35|Trente Cinq

753 83 11
                                    

Güneşin ışıklarının yüzüne vurmasına gerek kalmadan kurulu saat edasıyla uyanmıştı Jungkook. Normalde de geç saatte kalkan biri değildi zaten.

Olduğu yerde kollarını ve bacaklarını esneterek gerindi, normal zamandan tek farkı uyandığı yerde yalnız olmamasıydı. Uyku sersemliği hala üzerindeyken sağ eliyle gözlerini ovuşturdu ve esneyerek sola dönüp yanda ki bedene sarıldı. Sonradan aklına gelmiş olacak ki aniden gözlerini açıp yatakta dik bir pozisyona geldi. Yanına baktı.

Dün gece Taehyung'un üstü kapalı itirafından sonra buraya gelmeyi kendisi istemişti. Geldikleri gibi çok fazla oyalanmadan üstlerini değiştirip büyük olanın yatağına kurulmuş, anın çekingenliğinden dolayı da konuşmadan uyumuşlardı.

En azından uyumaya çalışmışlardı.

Şimdi ise yanında ki bedene bakıyor hayran gözlerle izliyordu onu. Kendisine dönerek yan yattığında dolayı büzülen dudakları, kapalı olsa bile görenin kendine hayran bırakan bal gözleri ve sıralı kirpikleri, göbeğini açıkta bırakacak kadar kıvrılmış tişörtü ve yastığın üstüne dağılmış siyah dalgalı saçlarıyla çok güzel görünüyordu. Biraz daha izledikten sonra dayanamamış olacak ki boşta kalan elini  -diğer elinden dik durmak için destek alıyordu- siyah tutamlara uzattı.

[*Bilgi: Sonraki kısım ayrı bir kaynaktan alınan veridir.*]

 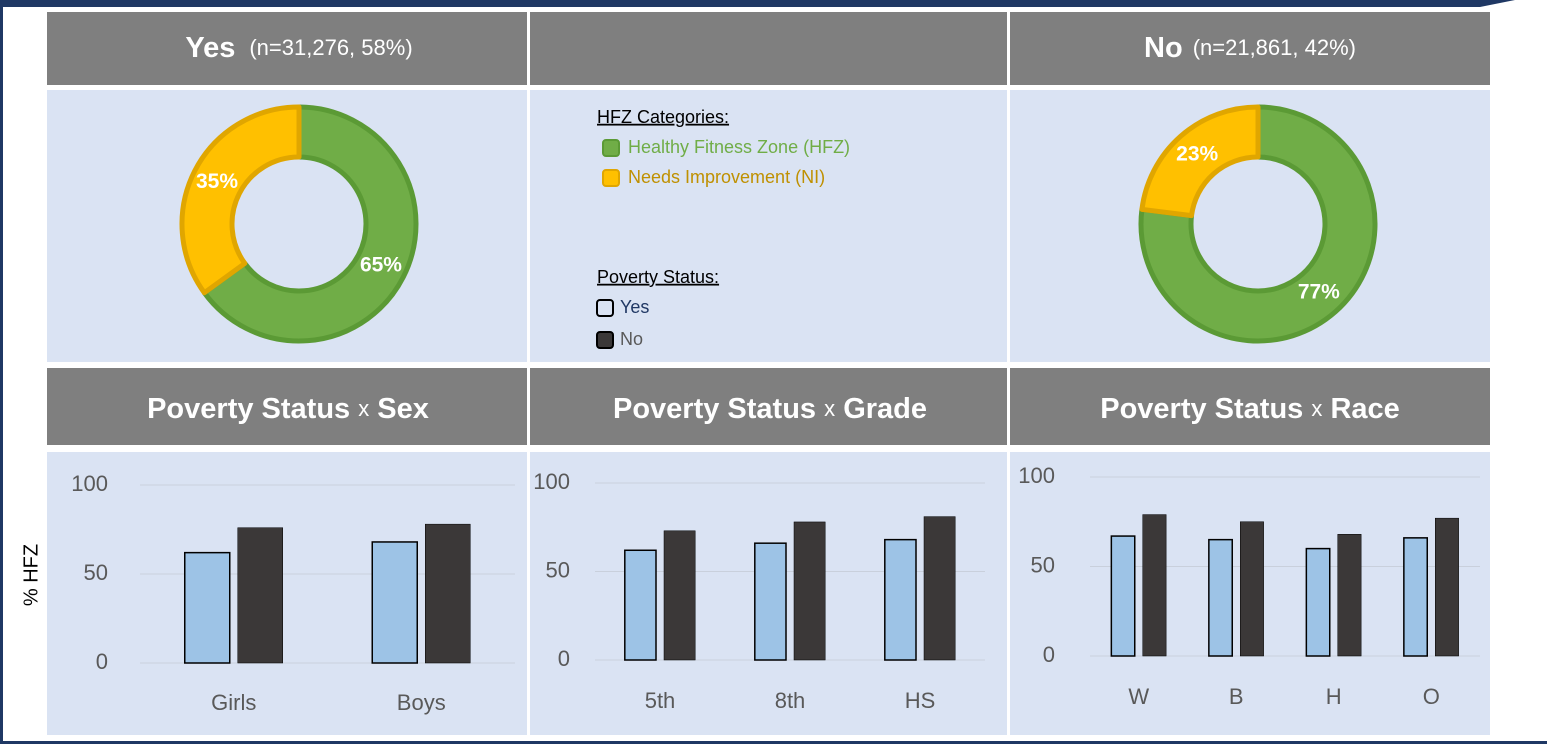 I want to click on data-label: 77%, so click(x=1319, y=292).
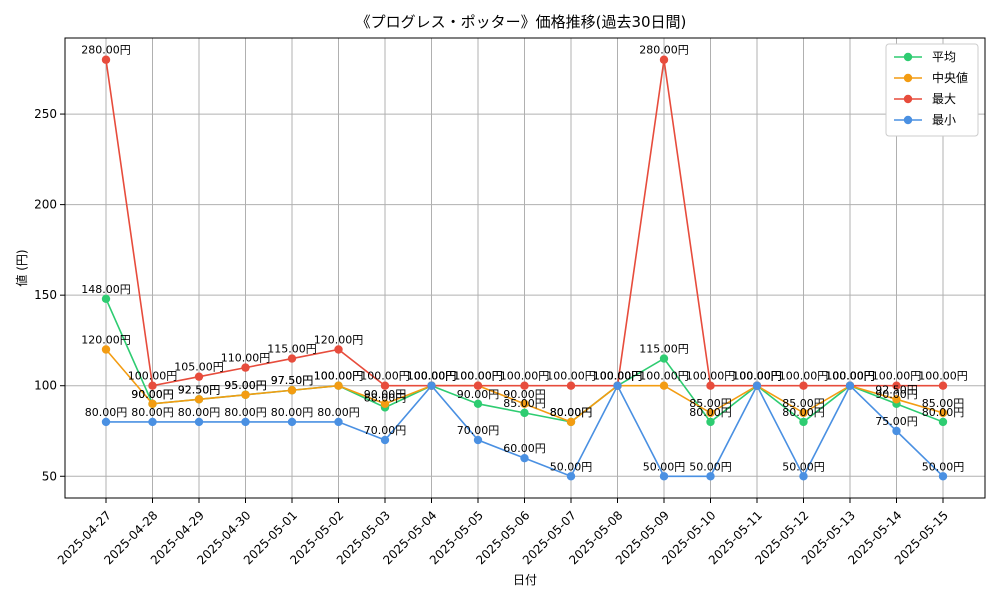  What do you see at coordinates (22, 268) in the screenshot?
I see `y-axis-label: 値 (円)` at bounding box center [22, 268].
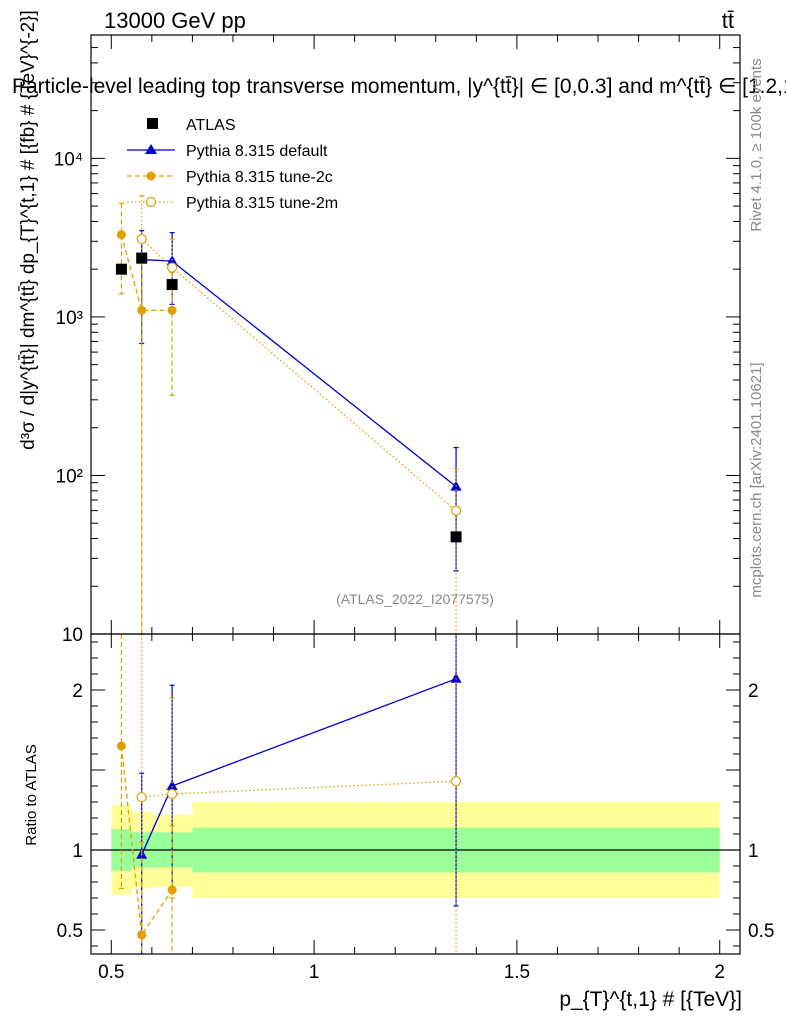 The width and height of the screenshot is (786, 1024). Describe the element at coordinates (720, 972) in the screenshot. I see `x-tick-label: 2` at that location.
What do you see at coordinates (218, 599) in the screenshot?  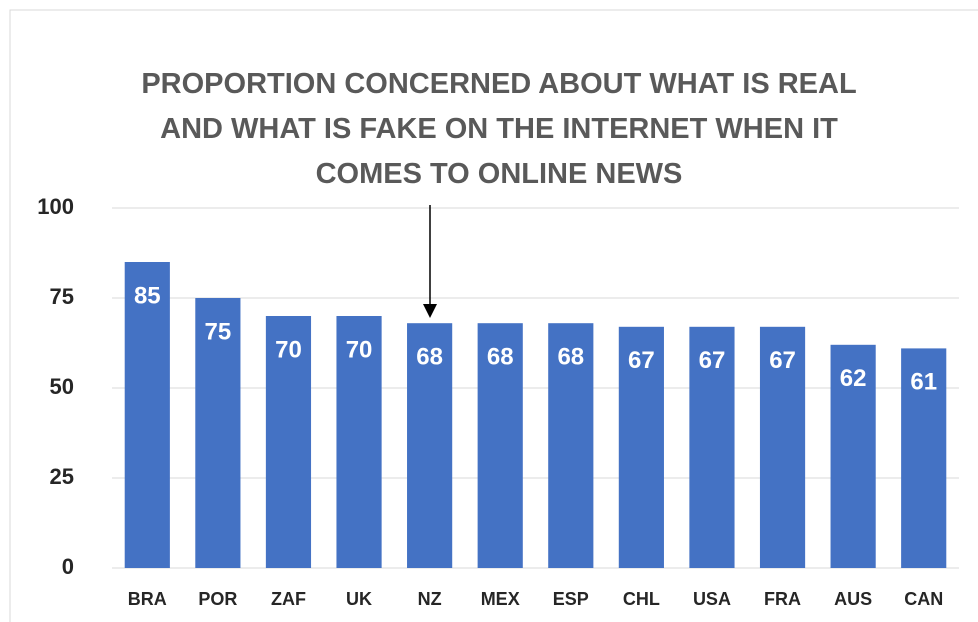 I see `x-tick-label: POR` at bounding box center [218, 599].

Uyumasına rağmen dokunuşuyla dudaklarının hafifçe kırılmasına  sebebiyet verdiğini görebiliyordu. Kolu ağrıdığı için tekrardan yatağa uzanacağı esnada Taehyung'un saçlarında olan eli kendisi tarafından kavranmış ve üstüne doğru çekilmişti. Şimdi ki pozisyonları ise, Taehyung sırt üstü yatmış sağ kolu Küçüğün ince beline sarmalanmış Jungkook'un kafası onun göğsüne denk gelecek şekilde üstüne uzanmış ve sağ kolu da yataktan dışarıya sarkmıştı.

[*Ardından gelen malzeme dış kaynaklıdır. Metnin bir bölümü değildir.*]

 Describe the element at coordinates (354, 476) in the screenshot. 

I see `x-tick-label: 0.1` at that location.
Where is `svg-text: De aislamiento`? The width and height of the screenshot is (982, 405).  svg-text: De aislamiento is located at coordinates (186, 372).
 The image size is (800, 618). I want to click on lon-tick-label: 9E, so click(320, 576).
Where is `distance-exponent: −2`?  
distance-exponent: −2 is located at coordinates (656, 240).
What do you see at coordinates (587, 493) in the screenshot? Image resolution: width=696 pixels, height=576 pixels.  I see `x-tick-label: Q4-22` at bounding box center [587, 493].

Düşmesinin ardından anın şokuyla yerinden kıpırdamazken saçlarında hissettiği baskıyla girdiği şoktan çıkmıştı. Bir süre sonra hissettiği sıcak dudakların yerini kemikli eller almış ve saçlarıyla oynanmaya başlamıştı.

"Böyle bir sabaha kollarımda seninle birlikte uyandığıma inanamıyorum."

Esmer yeni uyandığı için normale göre daha derin sesiyle konuştuğunda Jungkook yanaklarının allaşmasını umursamadan kollarını üstüne uzandığı adamın beline sardı. Bu hareketiyle bir kıkırtı kazanmıştı büyüğünden.

"Günaydın Hyung." göğsüne yattığı için sesi boğuk gelen Jungkook mırıldanarak konuşmuştu.

"Günaydın bebeğim."

☁︎☁︎☁︎

İkili biraz daha oyalandıktan kalkmış ve güler yüzleri eşliğinde sohbet ederek kahvaltıyı hazırlamışlar, hazırladıkları yiyecekleri yemişlerdi. Kahvaltı faslından sonra Taehyung Jungkook'u gireceği birkaç ders için fakültesine bırakmıştı.

Derslerden sonra direkt okuldan ayrılmak yerine sanat odasına gitmeye karar verdi Jungkook, adımlarını oraya yönlendirdi. Şansına içeride sadece iki kişi vardı, onlarda kendi hallerindeydiler.

Bir tuvalin karşısına geçti. Omzunda ki çantayı yan tarafına bıraktı. Beyaz tuvali kendine göre ayarladı. Birkaç dakika oraya odaklandı sadece, sanki boş tuvalde bir şeyler varmışcasına. Kafasında bazı düşünceler hayal ettikten sonra sol çaprazında bulunan fırçalardan kalın uçlu olanını eline aldı ve hayalinde ki çizimin dış hatlarını oluşturmaya başladı. Önce sol tarafa bir bedeni çizdi. Üstünde ki sweatshirt, neredeyse alnını kapatan uzun saçları ile karşıda ki bir yere odaklanmıştı. Fırça darbeleriyle çizimi renklendirdikten sonra elinde ki fırçayı kenara koyup çizdiği resmi inceledi.